┌────────

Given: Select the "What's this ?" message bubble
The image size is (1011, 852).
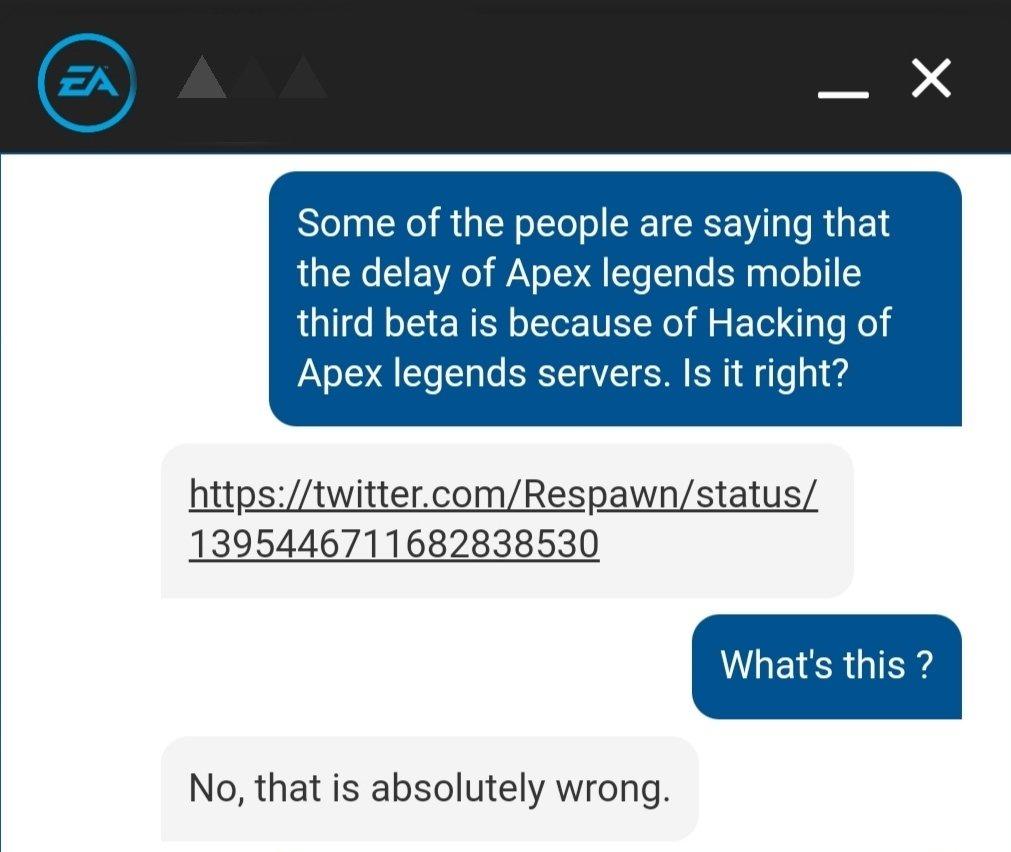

└────────
┌────────

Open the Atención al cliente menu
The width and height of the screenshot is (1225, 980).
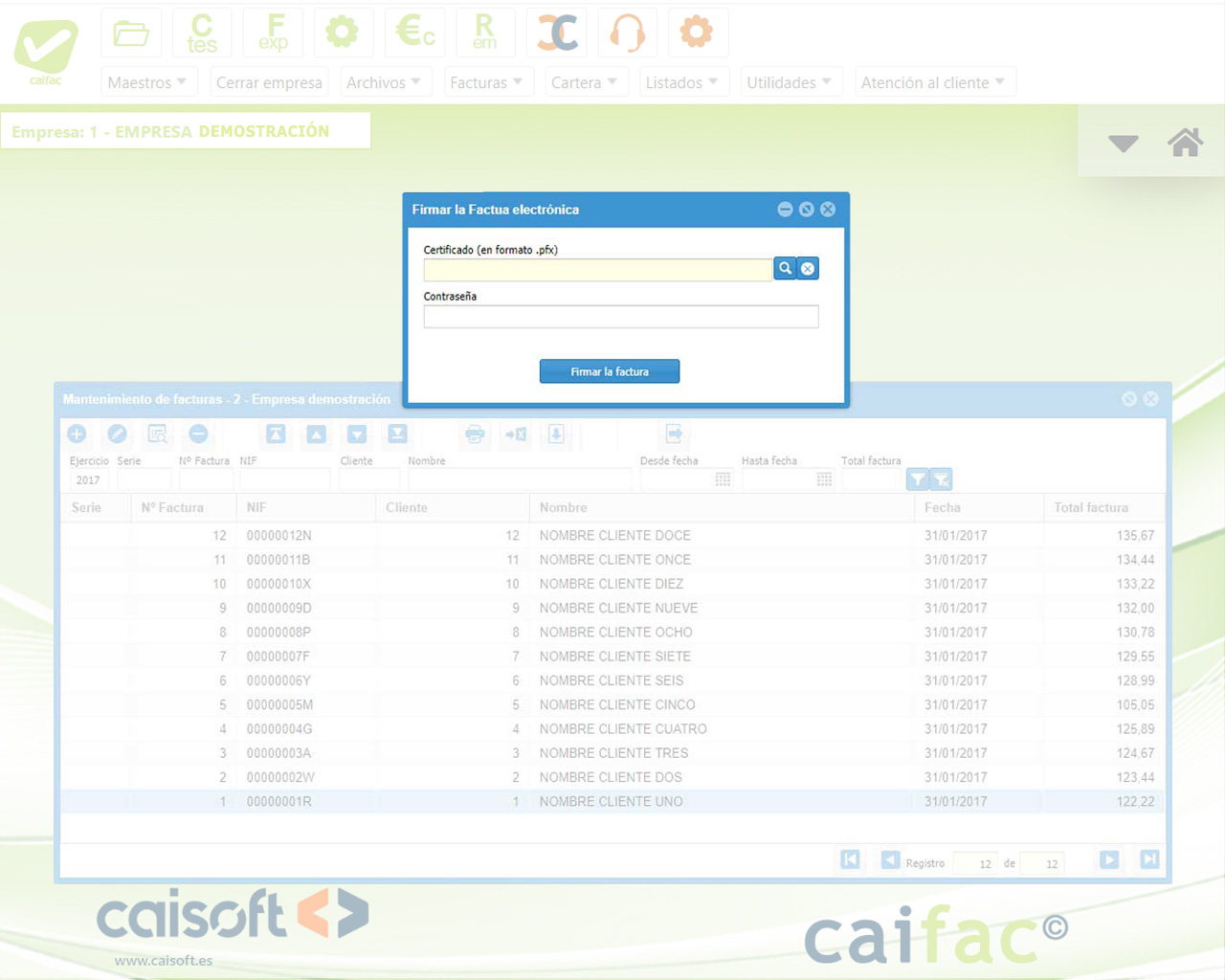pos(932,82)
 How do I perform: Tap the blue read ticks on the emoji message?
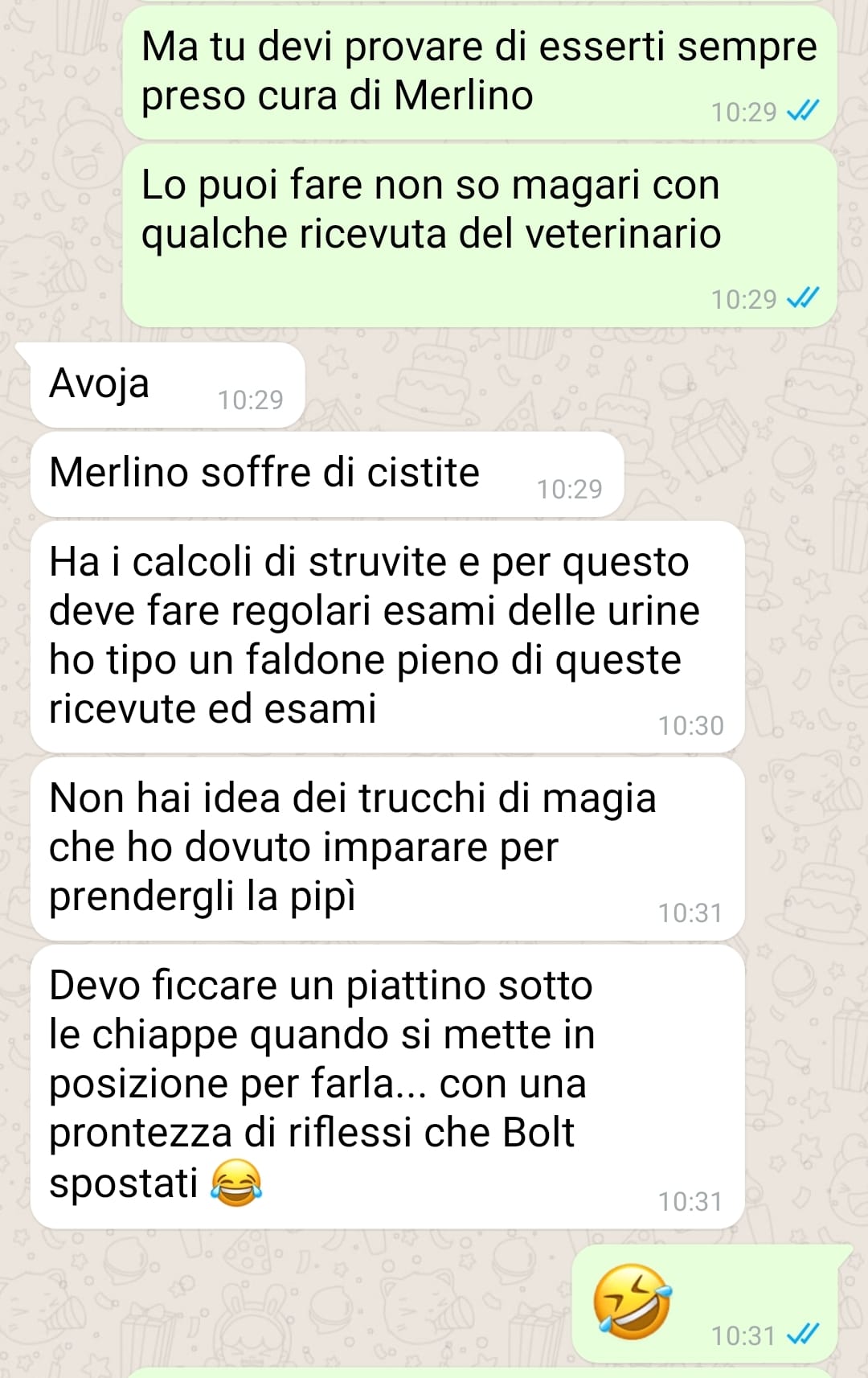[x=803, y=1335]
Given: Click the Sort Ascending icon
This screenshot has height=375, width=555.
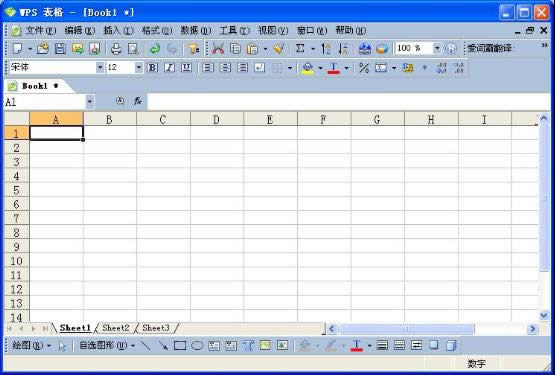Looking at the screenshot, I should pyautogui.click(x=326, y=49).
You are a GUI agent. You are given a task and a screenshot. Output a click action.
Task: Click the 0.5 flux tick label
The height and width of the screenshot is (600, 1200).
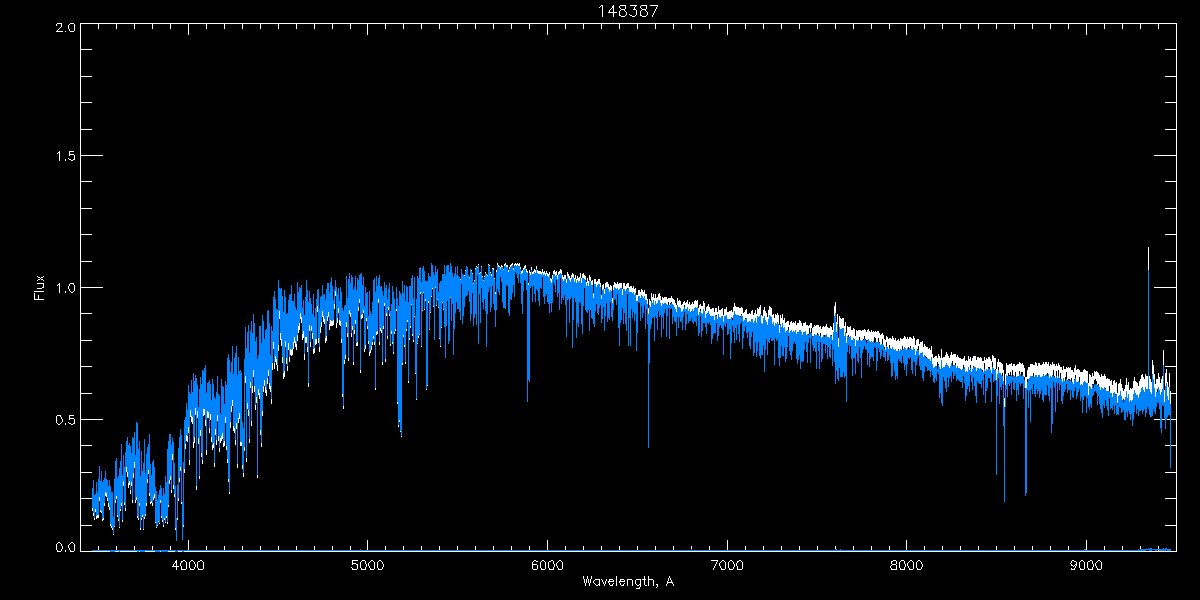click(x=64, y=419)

└────────
┌────────

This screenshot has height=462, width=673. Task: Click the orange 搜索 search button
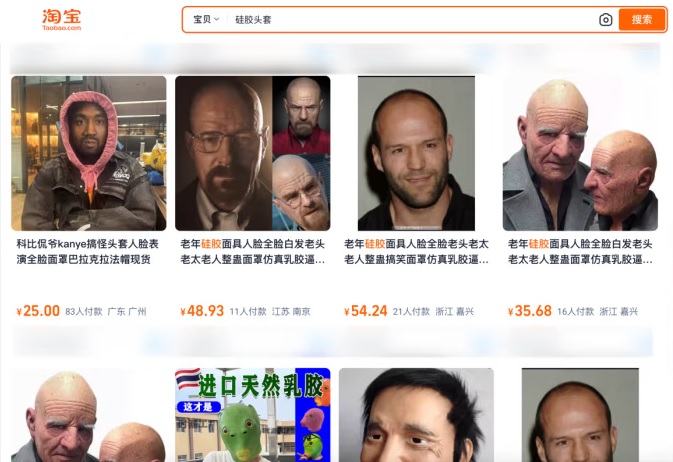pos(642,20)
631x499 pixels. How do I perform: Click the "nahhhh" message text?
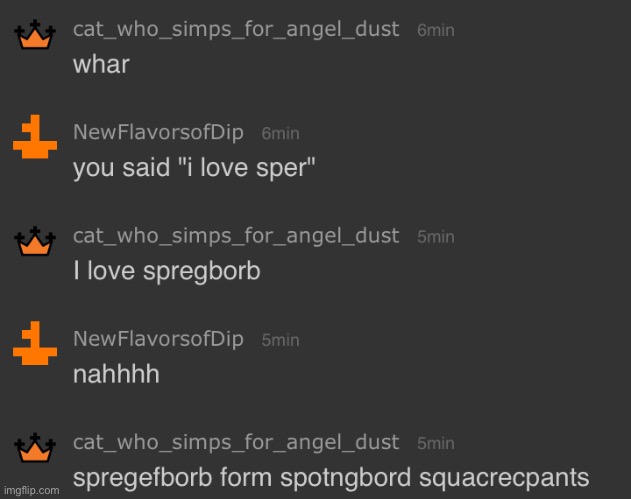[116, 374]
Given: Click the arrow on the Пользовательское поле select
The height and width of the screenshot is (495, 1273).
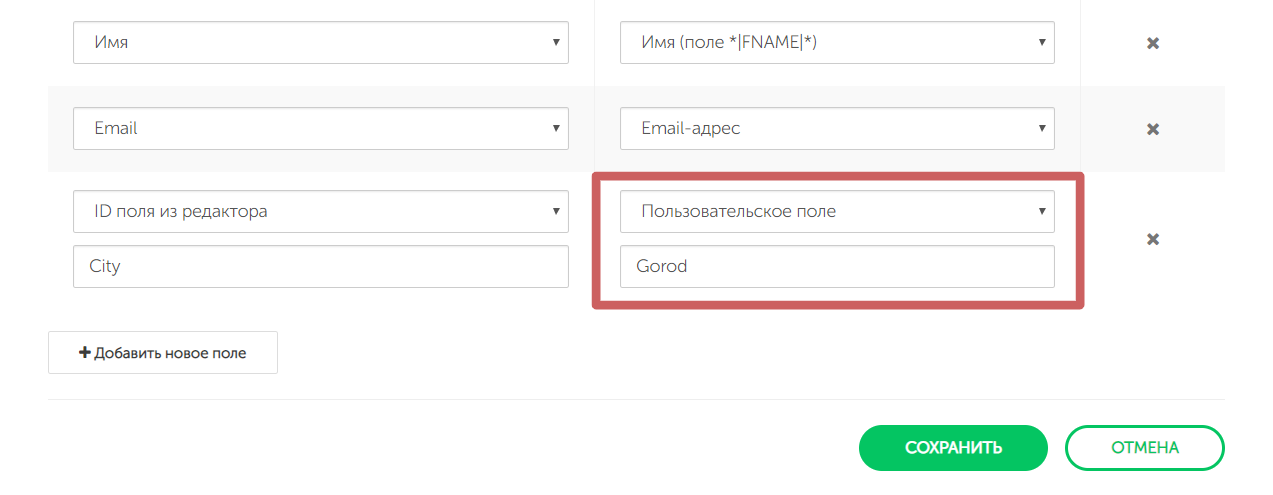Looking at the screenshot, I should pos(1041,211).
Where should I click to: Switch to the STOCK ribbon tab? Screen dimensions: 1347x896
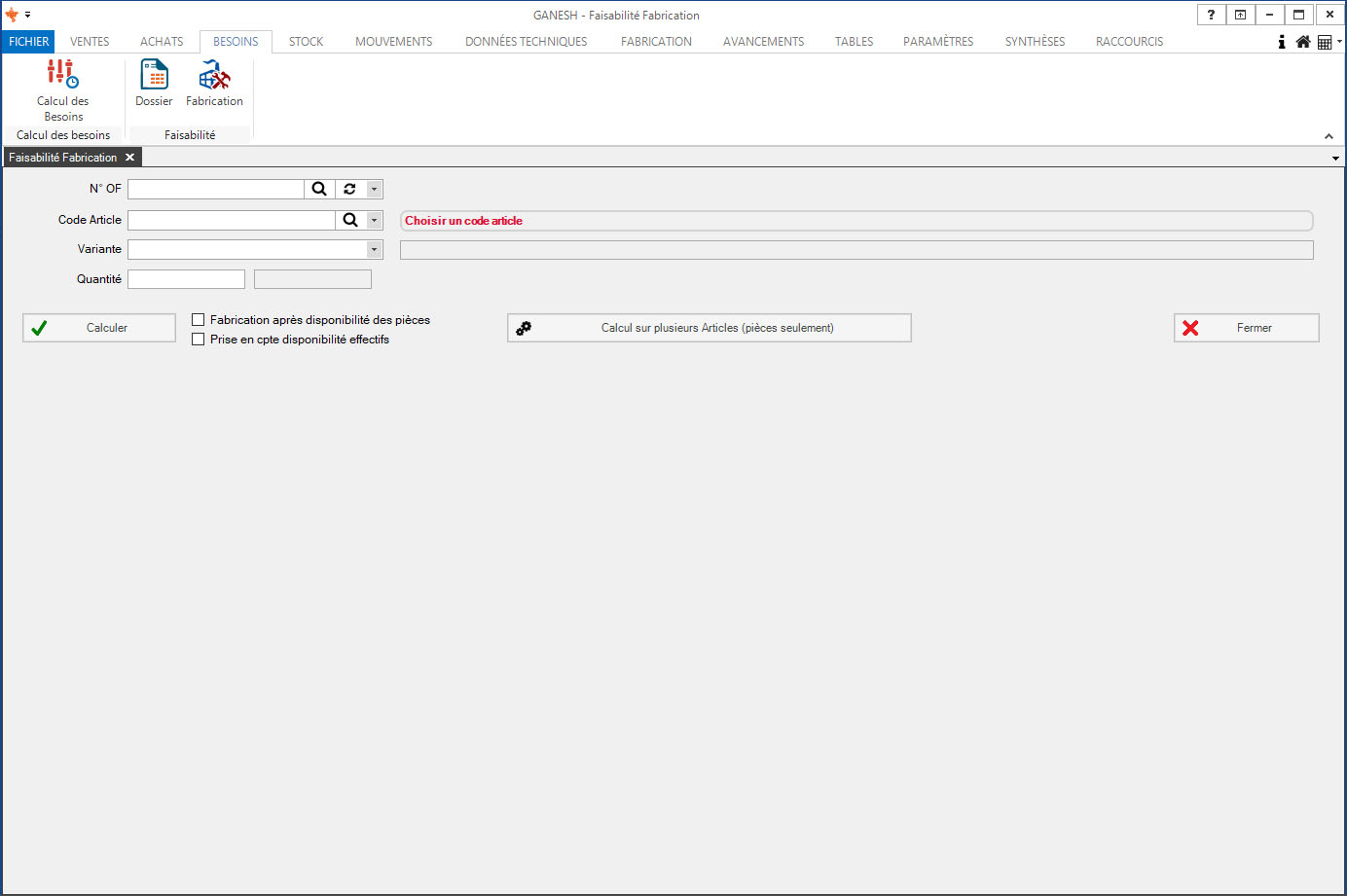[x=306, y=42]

└────────

→ **Task requirements**: Write out, from the lines above, only those from the line with "Given: Select the" to the line with "The image size is (1011, 852).", exactly as given, including the first and the last.

→ **Task output**:
Given: Select the "What's this ?" message bubble
The image size is (1011, 852).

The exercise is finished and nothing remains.